Let me throw in the original output and parsing to see if anything gets borked, and if it's all good I will close this.
Denzel Chia answers:
Hi,
Just cast the object to array by adding (array) to the object.
example,
$response_array = array();
$response_array = (array) $response_xml;
Thanks.
Denzel
Denzel Chia comments:
Hi,
You should see what is being stored as the value of the transient in WordPress options table.
or print_r the retrieved transient value and see if the object structure has been altered.
Maybe the object structure is altered, that's why when you parse the retrieved transient value, there is error.
Thanks.
Denzel
Denzel Chia comments:
Hi,
This is a simple and good tutorial on transient API.

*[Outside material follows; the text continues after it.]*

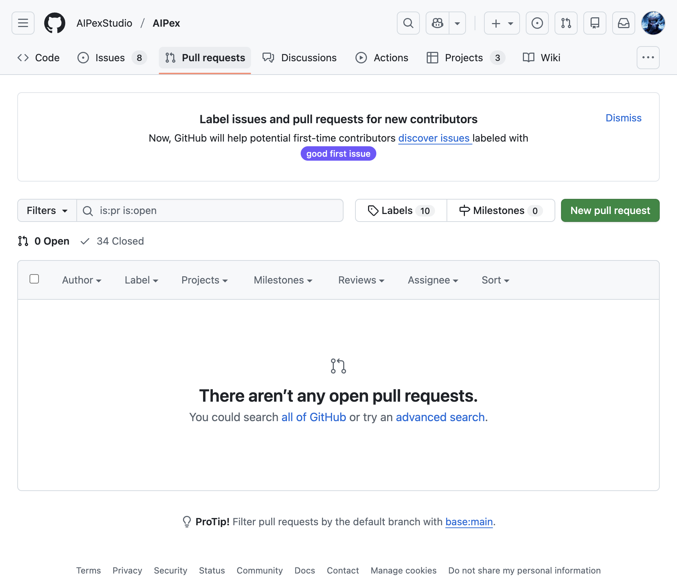Image resolution: width=677 pixels, height=580 pixels.
Task: Open pull requests icon in header
Action: [x=566, y=23]
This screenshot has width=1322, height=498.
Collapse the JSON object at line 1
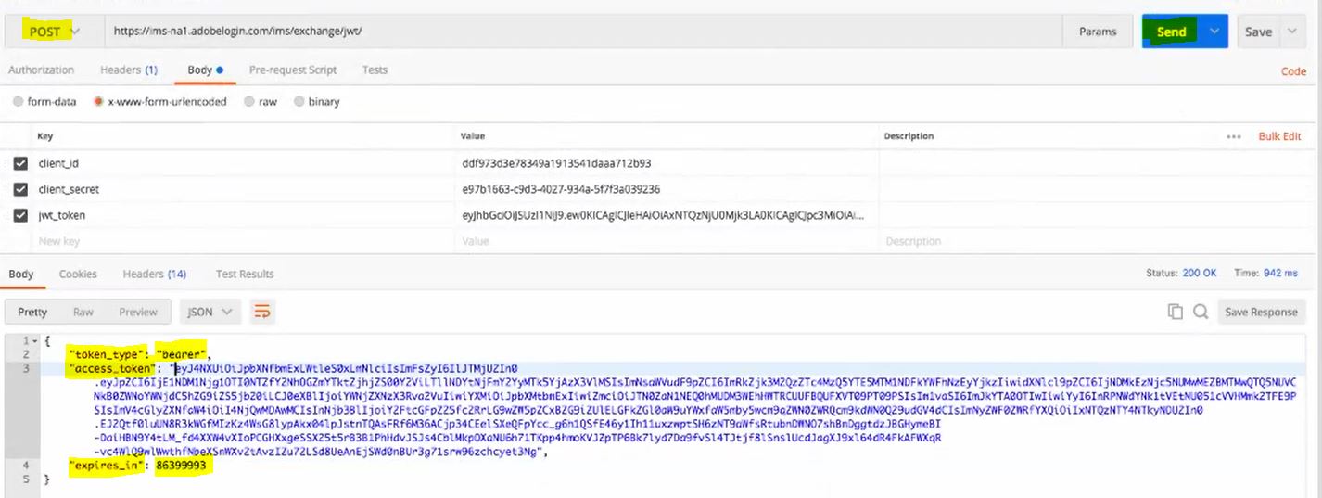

http://wpengineer.com/2148/simple-cache-with-the-wordpress-transient-api/
Bob comments:
Wow so simple and it works. Now I just have to understand how the transient API works :)
Question: This is now grabbing the whole XML and throwing it into the DB, if I only wanted to throw say the first 10 values into the DB , would I parse the array before set_transient , correct?
Bob comments:
Actually I spoke to soon...
When I did this the first load worked fine and I see is in the transient DB.